Awarded by the American Academy in Rome, the Rome Prize is a rigorous competition supporting innovative fellows in the arts, humanities, and sciences. It equips artists and scholars with the time, space, setting, and colleagues to explore and create in the singular city of Rome. The 35 recipients of the 2025–26 Rome Prize will reside at the Academy’s 11-acre grounds in the Eternal City for five to ten months, starting this September.
The Weitzman School counts nine members of the faculty as previous Rome Prize winners:
Burkholder, who shares the Gilmore D. Clarke and Michael Rapuano/Kate Lancaster Brewster Rome Prize with Karen Lutsky (MLA’11), is co-director of the Environmental Modeling Lab (EMLab) in the McHarg Center for Urbanism and Ecology and co-founder of the research and design practice Proof Projects. His practice and research look broadly across issues faced by coastal landscapes while focusing particularly on lake-based geographies. As a member of the Dredge Research Collaborative, he believes that coastal sediments and processes serve as a common thread through many coastal circumstances, whether understood as positive or negative. More specifically, he works through methodologies such as adaptive management, environmental monitoring, speculation, and storytelling to inform positive futures while leveraging the potentials of temporality, curiosity, and experimentation as fundamental endeavors of landscape practice.
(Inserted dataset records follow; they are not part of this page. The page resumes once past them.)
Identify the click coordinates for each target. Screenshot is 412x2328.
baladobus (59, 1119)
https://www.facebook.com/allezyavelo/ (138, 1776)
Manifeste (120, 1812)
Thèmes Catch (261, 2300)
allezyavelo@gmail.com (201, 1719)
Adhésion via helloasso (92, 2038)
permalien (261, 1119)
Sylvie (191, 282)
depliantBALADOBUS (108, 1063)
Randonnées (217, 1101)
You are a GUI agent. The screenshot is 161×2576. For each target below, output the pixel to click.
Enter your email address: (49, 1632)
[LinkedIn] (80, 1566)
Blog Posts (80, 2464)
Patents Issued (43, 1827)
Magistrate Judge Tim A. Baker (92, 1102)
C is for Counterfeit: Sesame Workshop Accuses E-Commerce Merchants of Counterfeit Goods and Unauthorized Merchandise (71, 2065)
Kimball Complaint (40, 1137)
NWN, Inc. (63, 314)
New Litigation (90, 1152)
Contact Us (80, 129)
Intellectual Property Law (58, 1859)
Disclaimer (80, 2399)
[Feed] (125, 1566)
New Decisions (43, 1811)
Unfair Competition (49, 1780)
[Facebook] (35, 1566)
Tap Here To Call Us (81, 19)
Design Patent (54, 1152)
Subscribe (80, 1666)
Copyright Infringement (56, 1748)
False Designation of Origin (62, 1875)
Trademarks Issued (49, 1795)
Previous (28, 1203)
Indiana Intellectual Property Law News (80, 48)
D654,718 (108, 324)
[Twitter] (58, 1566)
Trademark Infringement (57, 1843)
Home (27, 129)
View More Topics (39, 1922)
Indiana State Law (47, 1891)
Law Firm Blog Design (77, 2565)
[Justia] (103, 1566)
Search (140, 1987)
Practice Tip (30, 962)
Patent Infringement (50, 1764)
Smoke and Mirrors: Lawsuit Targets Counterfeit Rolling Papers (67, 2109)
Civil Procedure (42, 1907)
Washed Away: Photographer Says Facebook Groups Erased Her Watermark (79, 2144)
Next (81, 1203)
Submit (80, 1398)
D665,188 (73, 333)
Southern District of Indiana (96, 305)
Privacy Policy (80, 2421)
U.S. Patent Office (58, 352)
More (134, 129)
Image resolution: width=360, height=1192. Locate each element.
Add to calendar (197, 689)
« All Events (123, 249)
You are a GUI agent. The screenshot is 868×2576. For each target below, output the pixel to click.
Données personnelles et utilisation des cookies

Burkholder’s first book, Five Bay Landscapes: Curious Explorations of the Great Lakes Region, co-authored with Lutsky, was published by the University of Pittsburgh Press in 2022. He is currently working on his second book Lakemaker: Surveys, Stories, and Speculations of Held Water, which will be published by AR+D. He coordinates the first-semester design studio (5010) and offers seminars and studios on topics including environmental modeling and monitoring, experimentation, counterfactual speculation, and coastal infrastructure.
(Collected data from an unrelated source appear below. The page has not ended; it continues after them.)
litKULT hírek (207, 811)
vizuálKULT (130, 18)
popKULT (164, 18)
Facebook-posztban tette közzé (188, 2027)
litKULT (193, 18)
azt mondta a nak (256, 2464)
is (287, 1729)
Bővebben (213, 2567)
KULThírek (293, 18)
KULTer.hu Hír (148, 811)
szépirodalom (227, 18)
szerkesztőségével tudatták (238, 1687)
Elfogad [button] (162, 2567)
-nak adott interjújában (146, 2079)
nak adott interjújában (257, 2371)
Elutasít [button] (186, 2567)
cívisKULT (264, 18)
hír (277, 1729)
Rome Prize winners are selected annually by juries of distinguished artists and scholars through a national competition. This year’s competition received 990 applications from applicants in 44 states, Washington, D.C., Puerto Rico, and 17 different countries. The acceptance rate was 3.54 percent. The recipients range from 28 to 71 years old, with an average age of 45.
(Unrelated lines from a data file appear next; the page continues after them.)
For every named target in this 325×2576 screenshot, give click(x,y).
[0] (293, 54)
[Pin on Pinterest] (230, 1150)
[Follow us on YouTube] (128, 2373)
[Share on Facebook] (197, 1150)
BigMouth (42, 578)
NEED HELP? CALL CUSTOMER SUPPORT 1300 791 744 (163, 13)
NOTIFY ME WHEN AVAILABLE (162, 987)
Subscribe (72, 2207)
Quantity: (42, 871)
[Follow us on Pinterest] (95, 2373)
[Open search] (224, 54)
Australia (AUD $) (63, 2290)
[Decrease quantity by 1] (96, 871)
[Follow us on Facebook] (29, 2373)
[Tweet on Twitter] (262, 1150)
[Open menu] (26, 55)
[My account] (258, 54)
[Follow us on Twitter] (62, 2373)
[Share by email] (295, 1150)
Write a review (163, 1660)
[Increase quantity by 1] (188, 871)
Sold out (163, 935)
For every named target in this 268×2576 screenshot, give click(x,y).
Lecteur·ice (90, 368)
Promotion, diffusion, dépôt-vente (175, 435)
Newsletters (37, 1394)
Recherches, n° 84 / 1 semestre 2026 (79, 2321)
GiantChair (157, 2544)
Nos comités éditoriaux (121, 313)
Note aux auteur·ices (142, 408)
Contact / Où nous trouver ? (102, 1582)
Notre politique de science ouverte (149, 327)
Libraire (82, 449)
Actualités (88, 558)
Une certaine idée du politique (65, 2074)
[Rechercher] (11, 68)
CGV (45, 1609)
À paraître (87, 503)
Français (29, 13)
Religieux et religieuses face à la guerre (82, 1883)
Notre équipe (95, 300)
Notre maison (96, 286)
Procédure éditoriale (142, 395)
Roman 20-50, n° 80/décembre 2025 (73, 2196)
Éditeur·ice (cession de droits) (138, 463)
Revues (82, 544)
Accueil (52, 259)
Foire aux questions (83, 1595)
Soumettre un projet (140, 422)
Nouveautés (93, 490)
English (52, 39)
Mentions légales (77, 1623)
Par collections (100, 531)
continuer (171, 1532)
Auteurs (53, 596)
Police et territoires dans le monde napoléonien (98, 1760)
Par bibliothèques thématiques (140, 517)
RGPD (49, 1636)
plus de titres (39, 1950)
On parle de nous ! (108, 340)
Since 1894, the American Academy in Rome has functioned as a residential center for research and creativity. Its purpose has always been to enable highly motivated scholars and artists to immerse themselves in the experience of Rome, ancient and modern, and to be inspired by daily exchange with the other members of this creative community. The Academy has made an outsized impact on the intellectual and cultural life of the United States, and its Fellows and Residents have been recognized with 622 Guggenheim Fellowships, 74 Pulitzer Prizes, 54 MacArthur Fellowships, 26 Grammy awards, 5 Pritzker Prizes, 9 Poet Laureate appointments, and 5 Nobel Prizes. Approximately 35 Fellows are selected as winners of the Rome Prize each year by rotating juries in the different fields.
Editor's Note: This story was updated to include Joshua Mosley, who was omitted at the time of its original publication.